* WORK REQUEST *
An exact copy of the lines from the one containing "Máy trợ thính (161, 1521)" through the end of the material is all that is wanted; transcribe only those.

* THE DATA *
☆ ☆ ☆

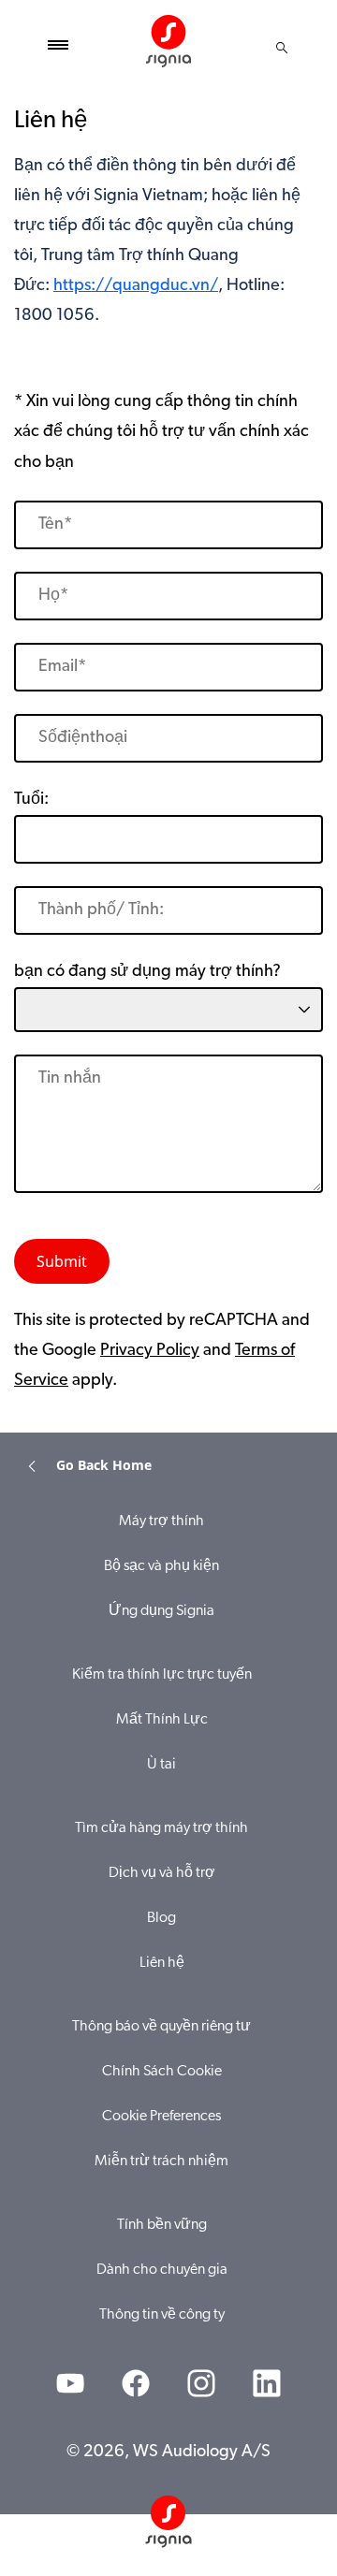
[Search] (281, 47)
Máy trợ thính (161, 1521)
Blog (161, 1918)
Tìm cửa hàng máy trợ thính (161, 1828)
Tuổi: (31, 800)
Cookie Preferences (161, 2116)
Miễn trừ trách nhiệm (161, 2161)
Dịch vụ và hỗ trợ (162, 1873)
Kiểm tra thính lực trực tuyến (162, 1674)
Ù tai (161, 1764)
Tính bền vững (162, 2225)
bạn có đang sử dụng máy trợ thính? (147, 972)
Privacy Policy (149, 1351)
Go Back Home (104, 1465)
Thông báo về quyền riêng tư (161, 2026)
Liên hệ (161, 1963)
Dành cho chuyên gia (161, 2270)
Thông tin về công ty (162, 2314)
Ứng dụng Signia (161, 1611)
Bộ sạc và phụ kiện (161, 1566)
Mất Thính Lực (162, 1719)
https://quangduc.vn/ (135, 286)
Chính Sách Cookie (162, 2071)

☆ ☆ ☆

* RESULT FOR THIS TASK *
Máy trợ thính (161, 1521)
Blog (161, 1918)
Tìm cửa hàng máy trợ thính (161, 1828)
Tuổi: (31, 800)
Cookie Preferences (161, 2116)
Miễn trừ trách nhiệm (161, 2161)
Dịch vụ và hỗ trợ (162, 1873)
Kiểm tra thính lực trực tuyến (162, 1674)
Ù tai (161, 1764)
Tính bền vững (162, 2225)
bạn có đang sử dụng máy trợ thính? (147, 972)
Privacy Policy (149, 1351)
Go Back Home (104, 1465)
Thông báo về quyền riêng tư (161, 2026)
Liên hệ (161, 1963)
Dành cho chuyên gia (161, 2270)
Thông tin về công ty (162, 2314)
Ứng dụng Signia (161, 1611)
Bộ sạc và phụ kiện (161, 1566)
Mất Thính Lực (162, 1719)
https://quangduc.vn/ (135, 286)
Chính Sách Cookie (162, 2071)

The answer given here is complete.